Em decisão recente (20/07), o Tribunal de Justiça do Estado do Rio Grande do Sul, por voto de seu relator José Ataídes Siqueira Trindade, que foi acompanhado por unanimidade, manteve decisão onde se reconhece a relação extraconjugal de um homem que casado de direito e de fato, manteve com outra mulher por mais de dezesseis anos, como união estável.

Através de vários argumentos, a conclusão foi que o concubinato, mesmo que adulterino, pode constituir união estável, e ser reconhecido como instituição familiar, e equiparado ao casamento.

O relator do feito chega a afirmar: ?O presente feito é a prova cabal de que uma pessoa pode manter duas famílias concomitantemente, e com as duas evidenciar affectio maritalis, parecendo até que algumas pessoas têm capacidade de se dividir entre tais famílias como se fosse duas pessoas, e não uma só?.
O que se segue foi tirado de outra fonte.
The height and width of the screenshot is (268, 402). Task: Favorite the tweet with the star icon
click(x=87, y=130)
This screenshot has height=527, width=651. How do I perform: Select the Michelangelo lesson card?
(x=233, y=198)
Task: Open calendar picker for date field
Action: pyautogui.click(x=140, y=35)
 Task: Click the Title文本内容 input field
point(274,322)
A decisão, que podia ser esperada da escola alternativa do Direito do Rio Grande do Sul, uma das correntes críticas ao direito moderno, traz uma interpretação bailarina das diversas legislações que regulamentam a união estável e o concubinato, para se utilizar afinal do dispositivo constitucional que elevou a união estável ao mesmo patamar que o casamento.
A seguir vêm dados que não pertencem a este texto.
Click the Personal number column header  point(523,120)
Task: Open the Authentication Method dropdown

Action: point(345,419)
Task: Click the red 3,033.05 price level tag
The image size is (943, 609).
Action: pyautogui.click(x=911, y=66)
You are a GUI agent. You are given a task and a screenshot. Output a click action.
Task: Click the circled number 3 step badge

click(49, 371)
Fato é que no nosso sistema jurídico, que legalmente ainda rechaça a bigamia, admiti-la ou melhor, admitir a poliginia(1) como legitimação de vários relacionamentos com mesmos direitos e obrigações do casamento instituído, é sim contra legem, uma vez que seria o mesmo que legalizar a possibilidade da própria bi ou poligamia, posto que seriam vários ?casamentos? vividos ao mesmo tempo, visto que a Constituição é clara ao estabelecer a equiparação da união estável ao casamento. Os Tribunais Superiores já se manifestaram sobre a matéria, decidindo contrariamente, em outros casos, ao que veio a ser decidido pelo TJRS, e pela tendência demonstrada pelas nossas cortes superiores, elas ainda têm sido cuidadosas em acolher os arroubos da corrente alternativa.

Não que se negue os avanços, que muitas vezes as decisões pioneiras trazem ao Direito, como em voto no mesmo processo argumentou o Desembargador Rui Portanova, jurista de grande respeito, ao dizer que a primeira função do juiz é olhar a realidade dos fatos, contudo o juiz também não pode deixar de adequar a realidade dos fatos ao que está estabelecido na lei, e reconhecer conduta, que está prescrita até mesmo como crime (bigamia) como geradora de direitos e obrigações, não parece razoável.
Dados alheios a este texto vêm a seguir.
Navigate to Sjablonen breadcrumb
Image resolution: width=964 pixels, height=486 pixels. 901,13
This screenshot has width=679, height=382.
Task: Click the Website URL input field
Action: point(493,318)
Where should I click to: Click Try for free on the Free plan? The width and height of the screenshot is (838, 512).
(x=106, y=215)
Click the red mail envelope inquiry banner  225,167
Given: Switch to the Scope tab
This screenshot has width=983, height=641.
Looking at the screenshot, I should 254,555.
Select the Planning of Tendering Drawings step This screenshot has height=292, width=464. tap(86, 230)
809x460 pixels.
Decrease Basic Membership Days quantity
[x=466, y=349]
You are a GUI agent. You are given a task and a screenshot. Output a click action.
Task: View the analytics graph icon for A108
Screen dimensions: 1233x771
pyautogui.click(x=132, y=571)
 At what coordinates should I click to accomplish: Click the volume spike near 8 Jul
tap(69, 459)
Aliás, no meu entender essas ampliações dos direitos e obrigações nas relações pessoais, principalmente de cunho amoroso, como a rotulação do Judiciário dos relacionamentos onde os próprios integrantes não o quiseram fazer, acaba por intervir irremediável e profundamente na livre determinação pessoal dos envolvimentos afetivos, e criar casamentos artificiais ou não queridos, uniões estáveis imaginárias, namoros desromantizados pelo receio de perdas patrimoniais, e também, como acima relatado, bigamia institucionalizada e abençoada pelo nosso próprio Poder Judiciário.

 Enfim, a questão colocada no titulo deste artigo parece não poder ser respondida, uma vez, pela atual inclinação do TJRS, duas mulheres podem fazer um casamento, quem sabe mais, posto que já que se reconheceu o direito a duas porque não três, ou quatro, ou um harem, ou uma família amish.

O que se sabe, entretanto, que vários casamentos só necessitam de UM homem… eis que nas palavras do próprio desembargador relator ?algumas pessoas têm a capacidade de se dividir como se fossem duas…?

Nota

(1) Digo poliginia porque o fenômeno do concubinato adulterino tem sido visto nos Tribunais quase sempre no prisma feminino, visto que ainda não é comum as mulheres a manutenção de mais de um relacionamento estável e com fito de constituição de família, ou pelo menos os homens tem mantido a discussão ainda distante da apreciação do judiciário, provavelmente por aspectos culturais ainda muito enraigados.